Good Lord, how many of these must I have read? 100? 200? More, I am sure. Nightmare true accounts of needless inmate deaths due to medical neglect. In the “real world”, getting treatment for a stomach ulcer would have been a simple routine. In our criminal justice system, landing in prison being accused of stealing a $5 candy bar will be a death sentence if you get a stomach ulcer!

And who PAID  for the litigation and the settlement? YOU, the taxpayers!

Excerpts from the Article:


A $625,000 settlement in a wrongful death lawsuit against the Hampton Roads Regional Jail, its medical provider and a number of staff members was approved in federal court Tuesday.The suit was filed in June 2017 by the family of Henry Clay Stewart, an inmate who died Aug. 6, 2016, because of internal bleeding from a perforated stomach ulcer.

Inmates at the Portsmouth facility said that on Aug. 5, 2016, or the day after, Stewart “appeared not to be breathing and was foaming at the mouth,” according to the lawsuit. The suit alleged that correctional officers and medical staff provided Stewart with inadequate and delayed care in response.

“Had the defendants timely and properly intervened, Stewart would not have died,” the suit alleged. The defendants do not admit to any liability or wrongdoing in the settlement. According to court documents, the jail’s medical provider, Correct Care Solutions, will pay $525,000 of the settlement. The remaining $100,000 will be covered by the jail.

One-third of the settlement, or about $208,000, will go to the Richmond-based Krudys Law Firm, which represented Michelle Wilson and Joe Austin — Stewart’s sister and son, respectively — in the suit.

Attorney Mark J. Krudys declined to comment on the case. Lawyers for Correct Care Solutions and the Hampton Roads Regional Jail did not immediately return requests for comment.

The lawsuit said Stewart was arrested in May 2016 for allegedly violating the terms of his probation related to a 2011 shoplifting charge. He was first held at the Hampton City Jail but was transferred to Hampton Roads Regional Jail in June 2016.

The suit alleged that “from mid-July through his death on Aug. 6, 2016, Stewart repeatedly sought medical treatment for severe medical conditions, including chest and abdominal pain, blackouts, inability to keep down water or food, and drastic weight loss, but his pleas for urgent medical care were either ignored or the care provided to him was substandard and did not address his life-threatening medical needs.”

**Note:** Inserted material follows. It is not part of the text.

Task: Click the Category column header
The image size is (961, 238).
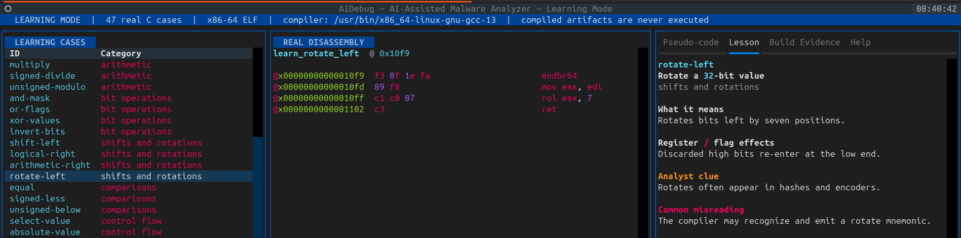Action: point(121,53)

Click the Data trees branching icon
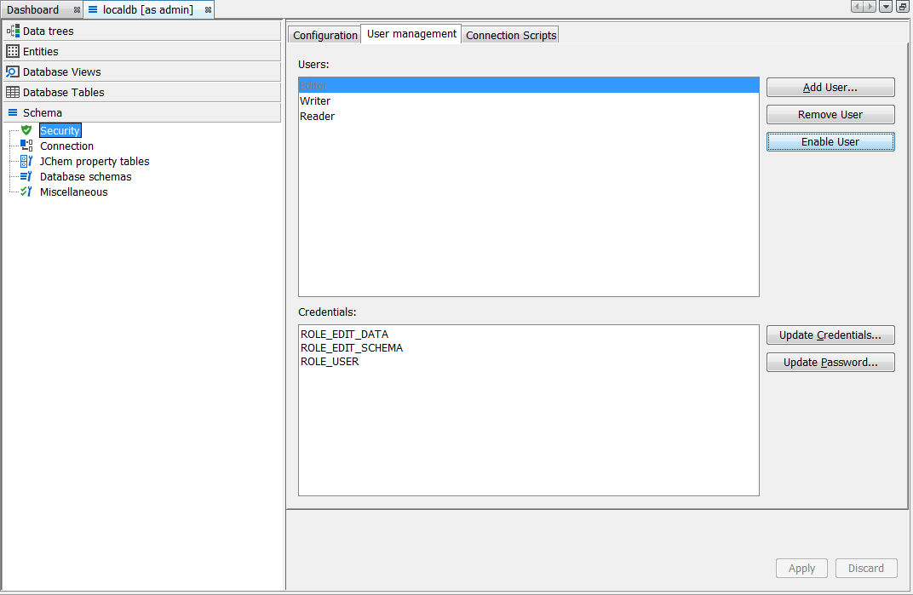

Hampton Roads Regional Jail has come under intense state scrutiny in recent years over the quality of its medical care after other inmate deaths, including 24-year-old Jamycheal Mitchell’s in 2015.

The state medical examiner found that Mitchell, who was diagnosed with bipolar disorder and schizophrenia, essentially wasted away in plain sight over a 101-day stay at the facility. He had been accused of stealing $5 worth of snacks from a convenience store.